The circle includes a leader such a foreman, but relies on democratic process. The
members are trained in various analytical techniques by a coordinator. The circle
forwards recommendations to management, which in turn, makes decisions on its
adoption.
b. Self-Management Teams. When workers have reached a certain degree of
discipline, they may be ripe for forming self-managed teams. Also known as
autonomous, work group, or high performance teams, self-managed teams take
on traditional managerial tasks as part of their normal work routine.
The self-managed team works on their own, turning out a complete
product or service and receiving minimal supervision from managers who act more as
facilitators than supervisors. When a product or service is produced by a group of
professionals or specialists, they might as well be formed as a self-managed team to
save on supervisory costs.
Requisites to Successful Employee Participation Programs. To
succeed, an employee participation program will require the following:
A profit-sharing or gain-sharing plan;
A long term employment relationship with good job security;
A concerted effort to build and maintain group cohesiveness; and
Protection of the individual employee’s rights.

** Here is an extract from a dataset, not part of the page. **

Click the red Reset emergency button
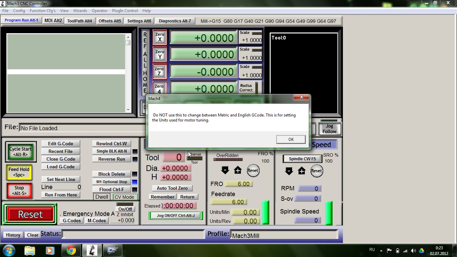457x257 pixels. [30, 214]
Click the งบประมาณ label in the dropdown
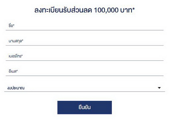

4. Other Motivation Technique. The advent of theories of individual difference and the
biological clock of human being has challenged managers to adapt other motivation
techniques such as:
a. Flexible Work Schedule. There is an arrangement, called flextime, which allows
employees to determine their own arrival and departure times within specified
limits. For example, a business firm may allow one group of employees to take
the 8:00 A.M. to 5:00 P.M. schedule, another group takes the 9:00 a.m. to 6:00
p.m. schedule, and another takes the 10:00 a.m. to 7:00 p.m. schedule. Another
alternative is the adaption of the forty-hour workweek in four days allowing the
employees to choose a “day-off”. An innovation adapted by a popular bank in
Makati is the hiring of part-time tellers to work four hours a day from Monday to
Friday.
There are certain benefits offered by flexible work schedules although it is
not appropriate for all situations. Nevertheless, the manager has an option and he
decides when it is applicable.
b. Family Support Series. Employees oftentimes burdened by family obligations like
caring for children. Progressive companies provide day care facilities for children
of employees. For instance, a multinational company in faraway Davao province
has even opened an elementary and a high school facility within the planation site.
c. Sabbaticals. A sabbatical leave is one given to an employee after a certain number
of years of service. The employee is allowed to go n leave for two months to one
year with pay to give him time for family, recreation, and travel. It is expected
that when the employee turns for work, his motivation is improved.